SingularityCE 3.11 broadens HPC workflows with OCI compatibility
Sylabs has announced the latest release of SingularityCE 3.1. The newest update adds a variety of features, including improvements to container builds, broadened workflows for signing and verification of images, and monitoring and applying limits to services run in container instances.
These additions to Singularity will provide users with greater flexibility, security, and control over their container-based applications and services. Sylabs provides professional tools and services for high-performance container runtime technology.

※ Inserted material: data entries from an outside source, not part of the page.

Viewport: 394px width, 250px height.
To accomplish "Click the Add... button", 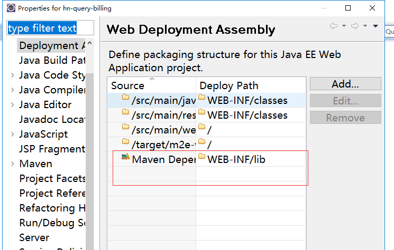I will click(345, 84).
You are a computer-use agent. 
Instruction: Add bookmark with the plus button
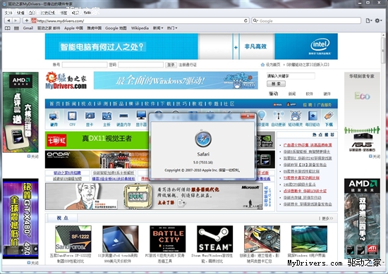pos(27,20)
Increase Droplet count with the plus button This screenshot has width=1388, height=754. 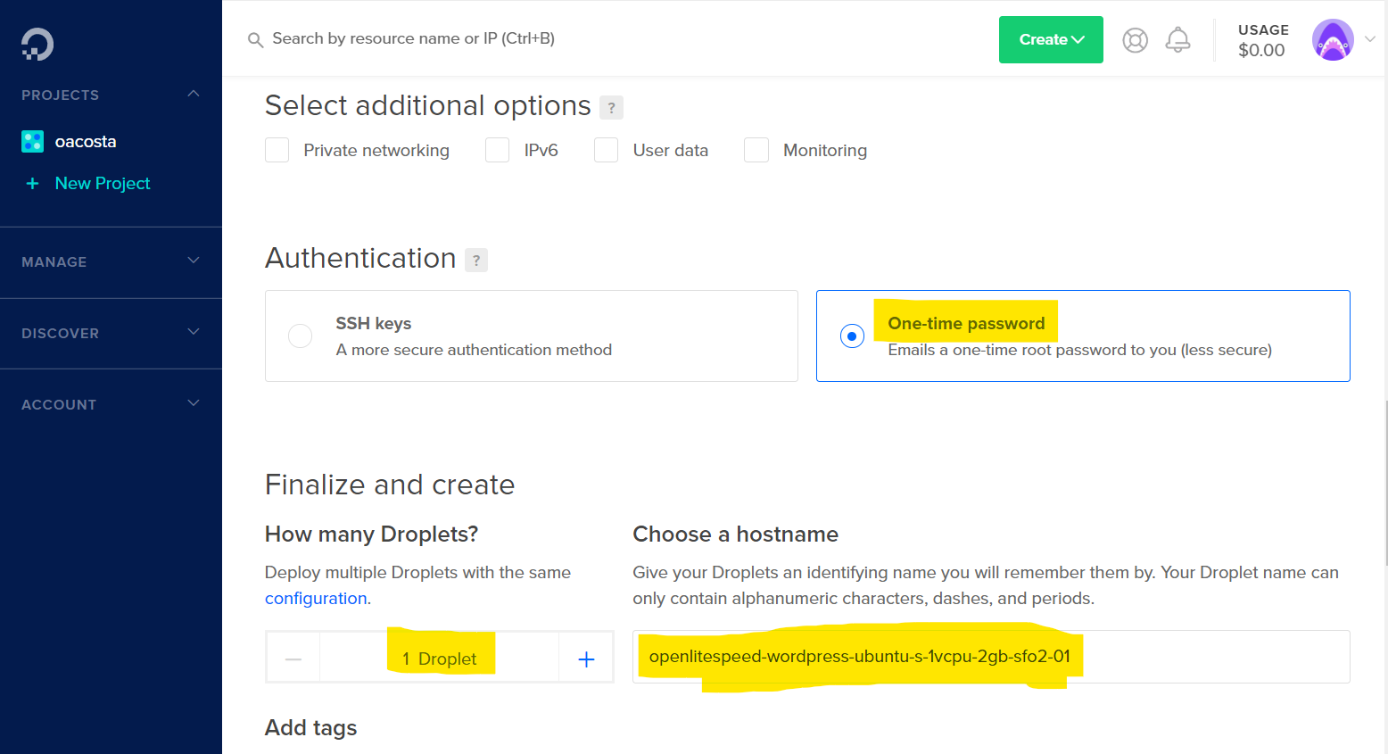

Adam Hughes, Chief Technology Officer at Sylabs: “SingularityCE 3.11 further cements Singularity's position as the preferred solution for organisations who want to package their performance-based applications and libraries into scalable containers. Singularity is ideal for computing environments that prioritise reproducibility, mobility of compute, validated data integrity and trusted dev-ops workflows. With its unique security model, compatibility with existing runtimes and container ecosystems, and ease of use, Singularity is unmatched in the multi-tenant environment. It's exciting to see the platform continue to evolve and meet the growing needs of various industries as their workloads evolve to require performance computing.”
Features of the 3.11 release include:
OCI Compatibility Mode - With the new experimental ‘--oci’ mode, users can run containers from a native OCI on-disk layout, making it easier for HPC and enterprise users in key industries to adopt containers and work with existing Dockerfiles. Users can run containers using the familiar Singularity commands in a way that is compatible with the industry standard for containers (OCI). Developers can use Singularity containers with other systems and allow for more flexible use. Additionally, the behaviour of the new mode closely mirrors the existing runtime, making it more convenient to use.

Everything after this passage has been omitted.